Accessing a parse tree

Fri Apr 17 09:22:12 EDT 2009

On 17/04/2009 7:32 PM, Clarendon wrote:
> Dear John Machin

I presume that you replied to me instead of the list accidentally.

> 
> So sorry about the typo. It should be: "the program should *see* that
> the designated *words* are..."
> 
> "a long way" has two parentheses to the left -- (VP (DT -- before it
> hits a separate group -- VBD came).

Like I said, the parentheses are an artifact of one particular visual 
representation of the parse tree. Your effort at clarification has 
introduced new unexplained terminology ("separate group"). BTW if you 
plan to persist with parentheses, you might at least display the tree in 
a somewhat more consistent fashion, discovering in the process that you 
are two parentheses short:
(ROOT
     (S
         (NP
             (PRP I)
         )
         (VP
             (VBD came)
             (NP
                 (DT a)
                 (JJ long)
                 (NN way)
             )
             (PP
                 (IN in)
                 (S
                     (VP
                         (VBG changing)
                         (NP
                             (PRP$ my)
                             (NN habit)
                         )
                     )
                 )
             )
         )
Now look at this:
ROOT
     S
         NP
             PRP I
         VP
             VBD came
             NP
                 DT a
                 JJ long
                 NN way
             PP
                 IN in
                 etc etc
No parentheses, and no loss of information.
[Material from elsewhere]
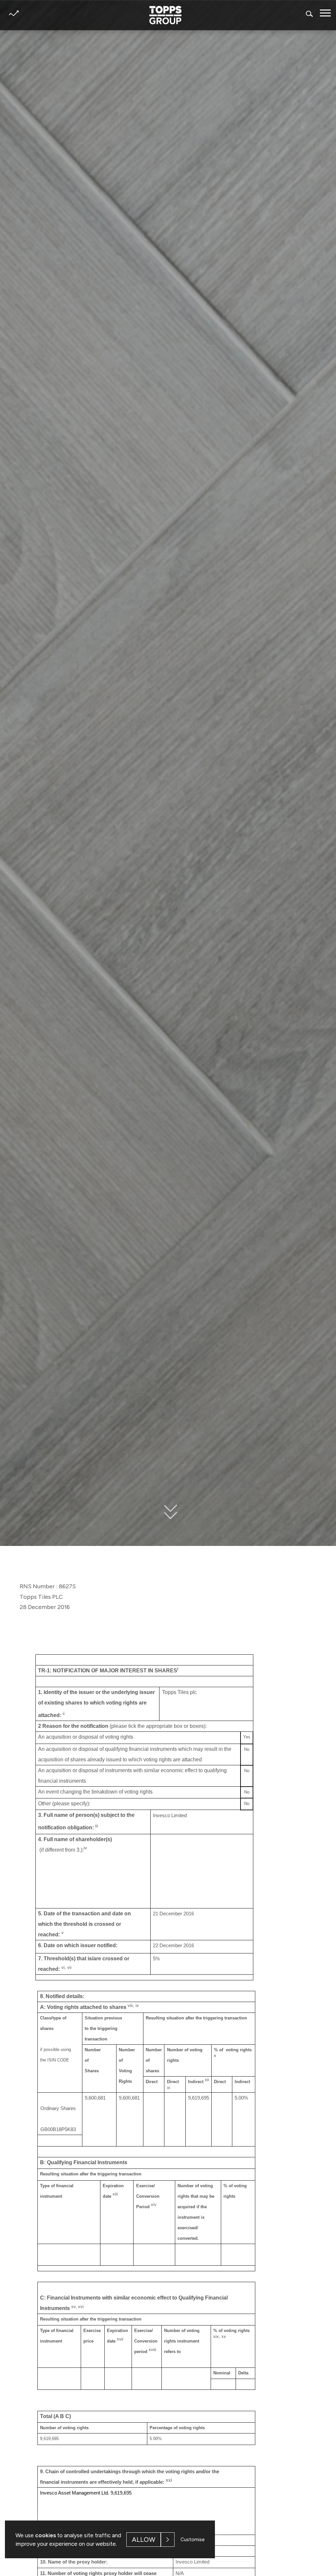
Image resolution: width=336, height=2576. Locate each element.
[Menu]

In fact if you keep the parentheses and lose all whitespace except a 
space between each node-type an a terminal word, you'll see that the 
parenthesis notation is just one way of serialising the tree.
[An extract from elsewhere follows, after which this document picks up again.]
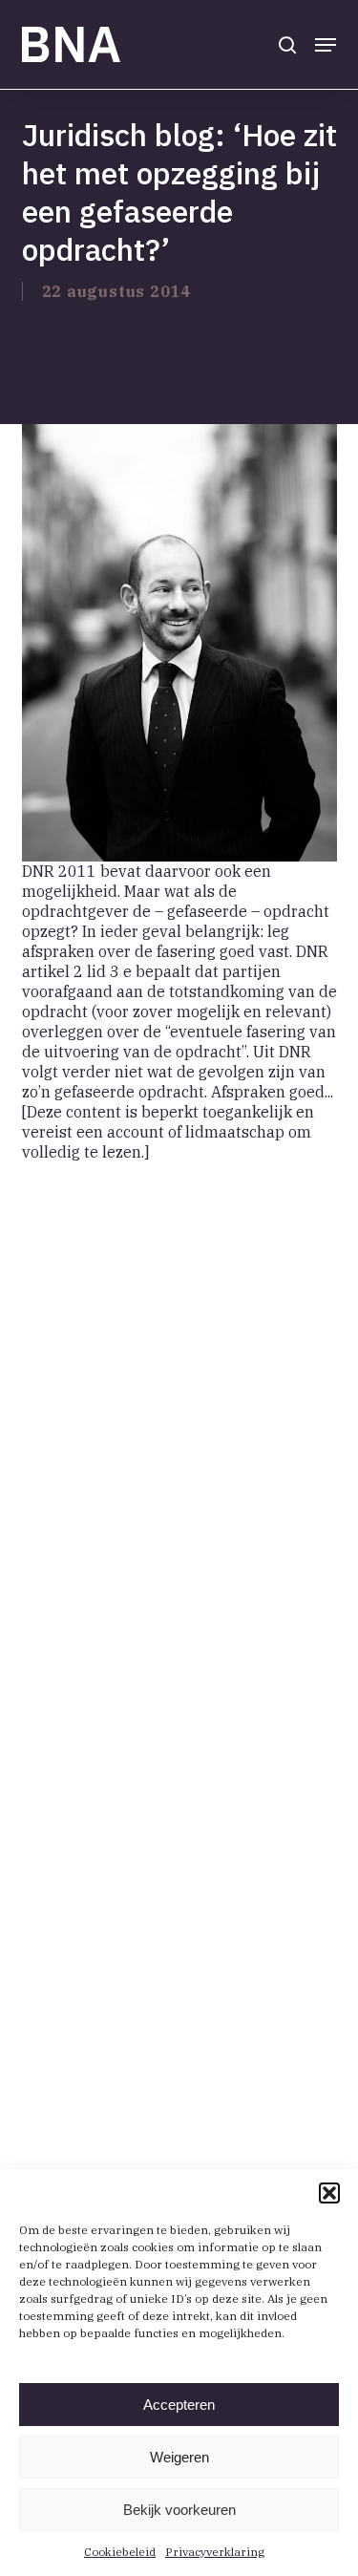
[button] (329, 2193)
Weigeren (179, 2457)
You have a tree structure, with the parsed information built on top of 
the words (terminals). A very quick flip through the NLTK tutorial gave 
me the impression that it would be highly unlikely not to have all you 
need -- and a bazillion other things, which is probably why you can't 
find what you want :-) I certainly saw having parents mentioned as an option

Suggestions:
1. Get a pencil and a piece of paper, write "ROOT" at the top in the 
centre, and write "I came a long way in ......" spaced across the 
bottom. Fill in the parse tree.
2. Express your requirement in terms of moving around the tree, 
following pointers to parent, left/elder sibling (if any), right/younger 
sibling (if any), and children. E.g. the 3 parse nodes for "a long way" 
are "DT JJ NN" and their parent is "NP". NP's left sibling is a VBD node 
("came") and its right sibling is a PP ("in .....")
3. Then have another look at the NLTK docs
4. Ask questions on the NLTK mailing list.

HTH,
John